Enio Lins

Insistindo no tema: uma lei que iguala vítima ao criminoso é uma droga

Enio Lins 18 de abril de 2024

Desculpem o repeteco, mas essa pauta precisa ser revisitada por conta do recente posicionamento do Senado. Trata-se da Proposta de Emenda Constitucional “Pablo Escobar”, a PEC que iguala traficante a consumidor, e iguala também qualquer tipo e quaisquer quantidades de droga considerada ilícita. Poderia também se chamar de PEC “Fernandinho Beira-Mar”, pois apenas o tráfico será beneficiado pelo sinal de igualdade colocado entre o criminoso e a vítima.

OVERDOSE SENATORIAL

Largo foi o placar favorável à PEC do Tráfico no Senado: 53 x 9 votos na primeira rodada e 52 x 9 na segunda, quando seriam necessários 49 sufrágios para a aprovação da proposta, que agora vai ao plenário da Câmara dos Deputados em busca de, no mínimo, 308 votos favoráveis para ser enfiada na Carta Magna como um dispositivo constitucional (!) – e não lei ordinária, como seria o status correto para esse tipo de norma, mesmo que equivocada, ou viciada, como a em tela.

DISPUTA ENTRE OS PODERES

São uníssonas as vozes abalizadas na mídia que apontam como motivação única para tamanha “unidade na ação” a demonstração de força do poder parlamentar contra o poder judiciário, pois este estaria se excedendo no cumprimento da lei, e obrigando vários segmentos das elites ao seguimento da Constituição – coisa inadmissível para a vasta camada de apaniguados, dependentes de overdoses de impunidade. Mas o país pagará preço altíssimo por essa diatribe congressual.

AGRAVAMENTO DO PROBLEMA

Sim, é um gravíssimo problema no Brasil e no mundo o consumo de drogas. Relembrando que a pesquisa mais recente na área, divulgada pela Fiocruz em 2019, indicou que “3,2% dos brasileiros usaram substâncias ilícitas nos 12 meses anteriores à pesquisa, o que equivale a 4,9 milhões de pessoas”. Hoje o número deve ser maior, e amanhã esses mais de cinco milhões de vulneráveis estarão somados às listas de criminosos, transformados – numa canetada – de vítimas em algozes.

PRINCIPAL DROGA

E mais, se consideramos “drogas” como substâncias capazes de alterar o comportamento e prejudicar a saúde de quem usa e de quem se vicia, o estudo Fiocruz indica que o álcool é a principal delas: “aproximadamente 2,3 milhões de pessoas apresentaram critérios para dependência de álcool nos 12 meses anteriores à pesquisa” enquanto “46 milhões (30,1%) informaram ter consumido pelo menos uma dose [de álcool] nos 30 dias anteriores”. Parece que o Congresso está embriagado pela briga com o Judiciário, dirige em alta velocidade, e sem bafômetro nas proximidades.

MILHÕES DE NOVOS CRIMINOSOS

Em sendo aprovado esse trambolho constitucional, se vislumbra, desde já, mais uma tragédia para a segurança pública nacional.
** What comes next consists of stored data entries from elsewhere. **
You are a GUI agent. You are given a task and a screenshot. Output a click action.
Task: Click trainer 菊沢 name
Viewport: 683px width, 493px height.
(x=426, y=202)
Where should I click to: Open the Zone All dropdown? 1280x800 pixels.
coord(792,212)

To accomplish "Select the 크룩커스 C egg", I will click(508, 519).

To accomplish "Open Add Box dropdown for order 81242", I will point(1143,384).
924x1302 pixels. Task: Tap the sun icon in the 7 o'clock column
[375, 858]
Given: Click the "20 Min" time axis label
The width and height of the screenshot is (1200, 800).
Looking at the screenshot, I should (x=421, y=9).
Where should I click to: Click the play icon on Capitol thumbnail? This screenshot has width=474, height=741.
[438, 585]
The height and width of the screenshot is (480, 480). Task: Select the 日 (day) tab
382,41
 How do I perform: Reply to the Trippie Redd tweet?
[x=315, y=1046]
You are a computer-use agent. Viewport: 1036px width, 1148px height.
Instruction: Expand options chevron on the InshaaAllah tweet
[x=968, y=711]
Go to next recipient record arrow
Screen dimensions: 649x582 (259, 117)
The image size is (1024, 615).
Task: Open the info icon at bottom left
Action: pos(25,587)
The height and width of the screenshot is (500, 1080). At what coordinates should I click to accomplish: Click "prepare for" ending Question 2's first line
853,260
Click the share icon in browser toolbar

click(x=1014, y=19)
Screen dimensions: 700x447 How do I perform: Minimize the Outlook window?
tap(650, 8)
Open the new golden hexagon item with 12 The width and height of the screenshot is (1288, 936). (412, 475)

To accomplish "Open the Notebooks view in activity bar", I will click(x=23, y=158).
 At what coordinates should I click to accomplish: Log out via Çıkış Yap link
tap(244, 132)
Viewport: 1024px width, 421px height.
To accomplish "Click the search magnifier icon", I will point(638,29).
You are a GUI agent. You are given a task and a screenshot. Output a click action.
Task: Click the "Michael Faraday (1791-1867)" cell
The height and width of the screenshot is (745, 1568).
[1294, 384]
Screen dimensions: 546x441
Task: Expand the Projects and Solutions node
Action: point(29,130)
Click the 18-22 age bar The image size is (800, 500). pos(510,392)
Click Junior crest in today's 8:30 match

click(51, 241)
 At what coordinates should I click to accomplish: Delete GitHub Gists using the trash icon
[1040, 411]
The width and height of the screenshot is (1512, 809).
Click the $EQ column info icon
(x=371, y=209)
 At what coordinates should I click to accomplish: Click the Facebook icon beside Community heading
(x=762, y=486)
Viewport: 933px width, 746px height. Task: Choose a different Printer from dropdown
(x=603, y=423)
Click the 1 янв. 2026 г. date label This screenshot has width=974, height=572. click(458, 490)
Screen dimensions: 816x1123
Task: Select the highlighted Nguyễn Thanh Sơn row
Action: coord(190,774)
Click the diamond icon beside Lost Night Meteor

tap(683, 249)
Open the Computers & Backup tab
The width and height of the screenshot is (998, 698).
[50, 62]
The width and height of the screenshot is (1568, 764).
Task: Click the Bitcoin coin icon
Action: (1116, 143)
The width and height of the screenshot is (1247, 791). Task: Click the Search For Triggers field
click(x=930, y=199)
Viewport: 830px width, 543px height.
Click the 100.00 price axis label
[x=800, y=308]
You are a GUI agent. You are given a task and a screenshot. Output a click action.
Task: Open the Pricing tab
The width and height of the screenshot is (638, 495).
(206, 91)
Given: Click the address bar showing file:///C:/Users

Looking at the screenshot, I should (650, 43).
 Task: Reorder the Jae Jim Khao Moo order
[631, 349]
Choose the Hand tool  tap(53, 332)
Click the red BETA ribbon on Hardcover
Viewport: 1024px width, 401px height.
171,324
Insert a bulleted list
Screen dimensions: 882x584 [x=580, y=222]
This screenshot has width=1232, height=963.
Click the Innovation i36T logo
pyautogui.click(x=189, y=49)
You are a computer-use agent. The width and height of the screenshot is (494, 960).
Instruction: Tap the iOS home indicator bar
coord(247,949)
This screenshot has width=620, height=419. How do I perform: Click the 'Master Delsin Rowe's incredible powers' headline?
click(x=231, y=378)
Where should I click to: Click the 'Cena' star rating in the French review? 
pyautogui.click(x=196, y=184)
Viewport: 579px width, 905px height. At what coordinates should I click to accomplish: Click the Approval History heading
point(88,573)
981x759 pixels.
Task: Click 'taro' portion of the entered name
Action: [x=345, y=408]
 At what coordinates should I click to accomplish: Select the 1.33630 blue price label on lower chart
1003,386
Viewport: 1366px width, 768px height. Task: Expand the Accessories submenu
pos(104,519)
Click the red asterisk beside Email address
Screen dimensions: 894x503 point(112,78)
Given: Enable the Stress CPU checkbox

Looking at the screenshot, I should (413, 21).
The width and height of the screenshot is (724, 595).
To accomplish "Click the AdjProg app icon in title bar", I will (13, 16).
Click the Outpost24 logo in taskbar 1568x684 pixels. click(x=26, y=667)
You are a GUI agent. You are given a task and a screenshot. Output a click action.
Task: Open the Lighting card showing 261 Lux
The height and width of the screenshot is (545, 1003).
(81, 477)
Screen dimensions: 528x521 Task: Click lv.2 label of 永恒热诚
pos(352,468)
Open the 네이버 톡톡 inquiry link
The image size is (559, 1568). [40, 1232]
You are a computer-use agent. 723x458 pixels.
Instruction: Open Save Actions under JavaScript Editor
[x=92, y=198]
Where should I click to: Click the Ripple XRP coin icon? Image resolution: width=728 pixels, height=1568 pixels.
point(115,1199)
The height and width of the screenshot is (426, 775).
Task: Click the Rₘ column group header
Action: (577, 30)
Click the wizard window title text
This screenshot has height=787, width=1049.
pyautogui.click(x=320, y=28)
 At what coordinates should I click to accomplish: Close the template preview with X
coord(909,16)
Pois ficará nas mãos dos agentes públicos que tiverem interesses nessa conturbada área, as interpretações práticas de uma norma constitucional que diz ser o traficante igual ao usuário e que tanto faz a quantidade de droga portada (ou em flagrante consumo) – o que vale como uma autorização ampla, geral e irrestrita para descer o cipó de aroeira no lombo de quem se incluir nesse vastíssimo círculo vicioso.

IGUALANDO DESIGUAIS

Apesar de firulas no texto, tais como “deverá haver distinção entre traficante e usuário... O usuário terá penas alternativas à prisão...”, quando se cristalizar – na Constituição – o conceito de traficante e usuário como bandidos, esse esdruxulo dispositivo só ajudará ao tráfico, cujos integrantes em todos os níveis serão misturados às vítimas de sua atividade criminosa, e, quem sabe, também poderão usufruir de penalidades alternativas à prisão convencional (por que não?).